What is the biggest misunderstanding about the purpose of collecting and using sex-disaggregated data?
That it doesn’t matter (enough). Another prevalent misunderstanding that persists even today, is that you need to have large databases in order to provide such data. If you have a small database of 1,000 people, some may think that it is not as meaningful to disaggregate the data by sex. But, if the results from these 1,000 people are split by sex, you can still pool the data (with other relatively small-scale, accessible databases) and come up with quite a robust sex-specific answer.
What is the biggest challenge to pushing the sex-disaggregated data agenda?
I would say that there are two: lack of priority given to the subject, and cost.
On the first, some researchers may be mainly interested in the pure biological mechanisms and they may see diversity as 'softer’ science so they do not take it as seriously as I think it should be taken.

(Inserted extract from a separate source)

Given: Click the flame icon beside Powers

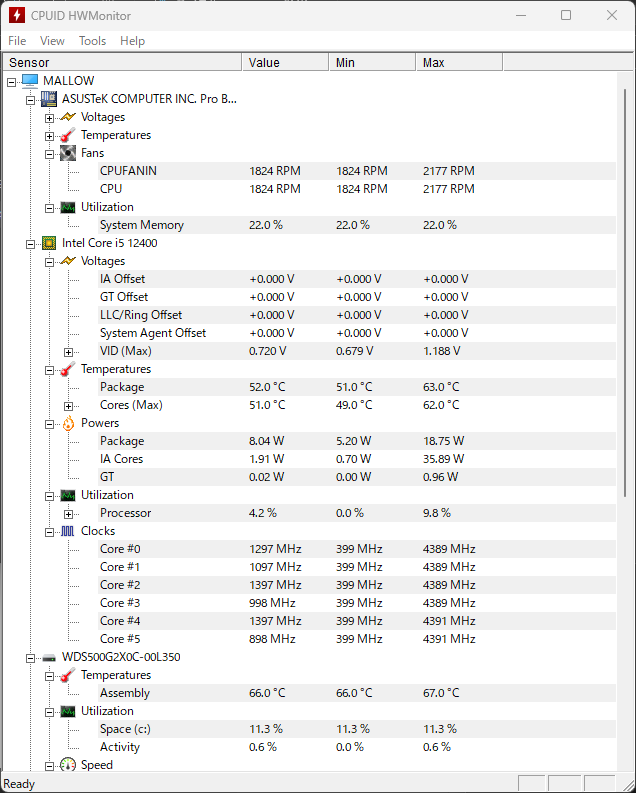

The second challenge concerns the cost of collecting data. In some cases, of course, the data does exist but if you wanted to test, for example, the effectiveness of the new COVID-19 vaccine and you wanted to do that by sex, you effectively need to double your sample size. With all the monetary and human costs involved with doing a trial like this, doubling the sample size would be really expensive. The other thing to consider is that whilst we are advocating for sex and gender aspects to be taken into consideration, there will be, rightly, other groups advocating for different racial or socioeconomic backgrounds, amongst others, to be equally represented in the data. So if you then included all of these groups the costs of such a study would be enormous.
How do you think we can best tackle this challenge?
Making sex-disaggregated analyses a mandatory requirement of funders or publishers will help us get some of the way there. However, if the motivation to change was intrinsic then that would be better. If we - as the sex and gender community - continue to advocate and show the importance of this data (through disaggregated results and policy effects) then people will start to follow.
Education will also play an important role. Currently, there is not much attention on sex and gender aspects in the medical curriculum and other health-related studies, so raising awareness on this very early in people’s education may change things as well.
What would you like to investigate next?
So far, we have identified sex differences in the field of heart disease and other conditions, but we don’t really know why they exist. So I think we really need to move beyond just identifying differences and start trying to explain them. Then we need to focus on moving them into health policies and clinical guidelines because that is, ultimately, how we change practice.
We also need to think about other conditions where sex and gender differences occur. Within the Institute’s Global Women’s Health programme we have looked at sex differences in cardiometabolic diseases, but have paid less attention to their appearance and manifestation in cancer, lung disease, and mental health disorders, so there are a lot of areas where we still need to start identifying those differences. We do not, however, need to do this ourselves. There are many cancer and mental health experts who have this data, so we just need to motivate and enthuse them to start looking at it from a sex and gender perspective.
Dr Sanne Peters is a Research Fellow in Epidemiology at The George Institute for Global Health, Senior Lecturer in the Faculty of Medicine at Imperial College London, and Chief Editor in Sex and Gender Differences in Disease for the Frontiers in Global Women's Health journal.